The Jews have done more to civilize men than any other nation…. They are the most glorious Nation that ever inhabited the earth. The Romans and their Empire were but a bauble in comparison to the Jews. They have given religion to three-quarters of the Globe and have influenced the affairs of Mankind more, and more happily than any other Nation, ancient or modern.[iii]

The curriculum at Harvard, like those of other early American colleges and universities, was designed by learned and liberal men of “Old Testament” persuasion. Harvard president Increase Mather (1685-1701) was an ardent Hebraist. His writings contain numerous quotations from the Talmud as well as from the works of Sa’adia Gaon, Rashi, Maimonides and other classic Jewish commentators.
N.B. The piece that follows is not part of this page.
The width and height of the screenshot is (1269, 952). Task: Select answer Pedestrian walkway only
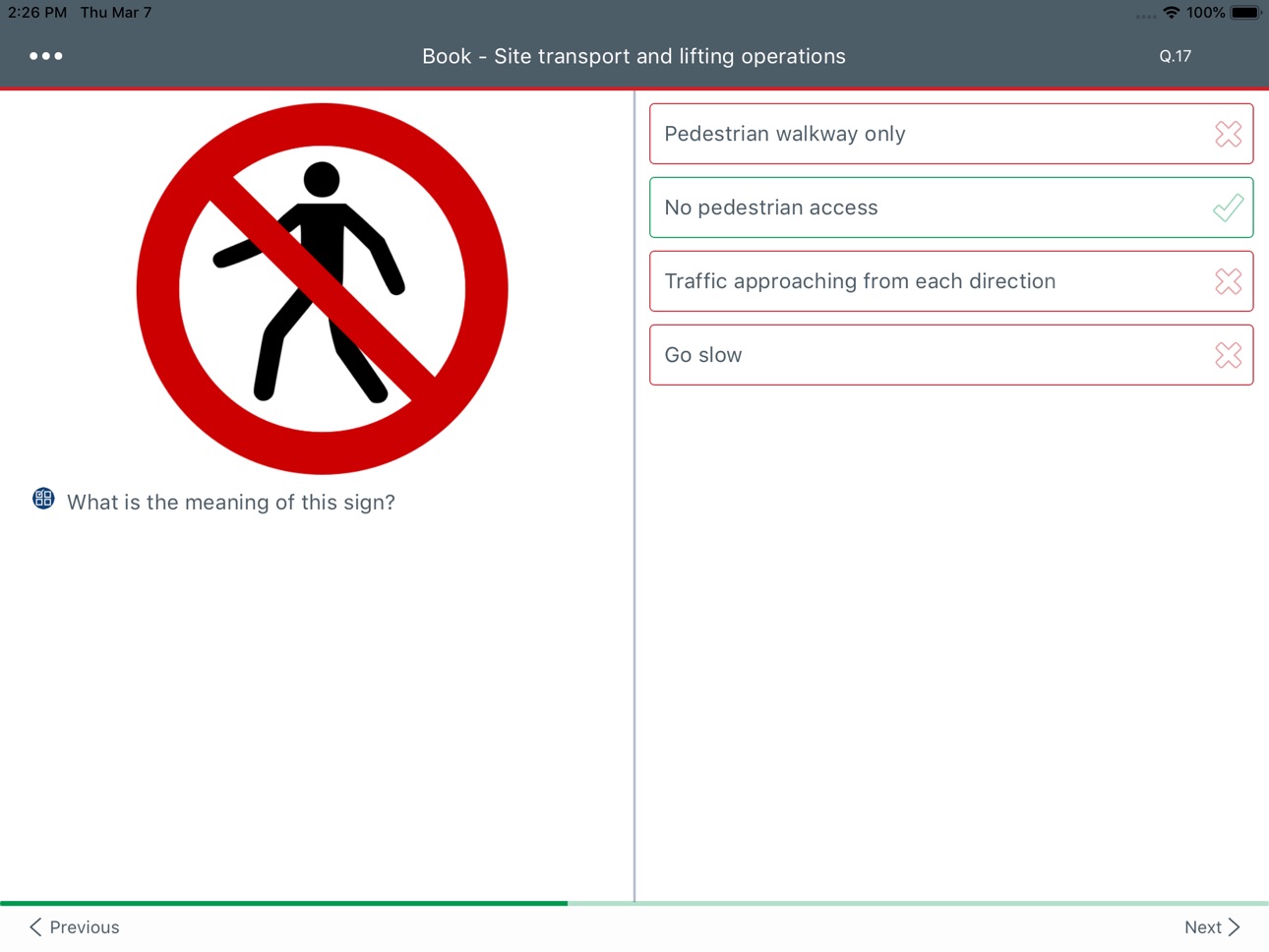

Yale University president Ezra Stiles readily discoursed on the Mishna and Talmud with visiting rabbinical authorities. Hebrew and the study of Hebraic laws and institutions were an integral part of Yale’s as well as of Harvard’s curriculum. Much the same may be said of King’s College (later Columbia University), William and Mary, Rutgers, Princeton, Dartmouth, and Brown University. Hebrew learning was then deemed a basic element of liberal education.

This attitude was not merely academic. On May 31, 1775, almost on the eve of the American Revolution, Harvard president Samuel Langdon, addressing the Congress of Massachusetts Bay, declared: “Every nation … has a right to set up over itself any form of government which to it may appear most conducive to its common welfare. The civil polity of Israel is doubtless an excellent general model.” (Emphasis added.)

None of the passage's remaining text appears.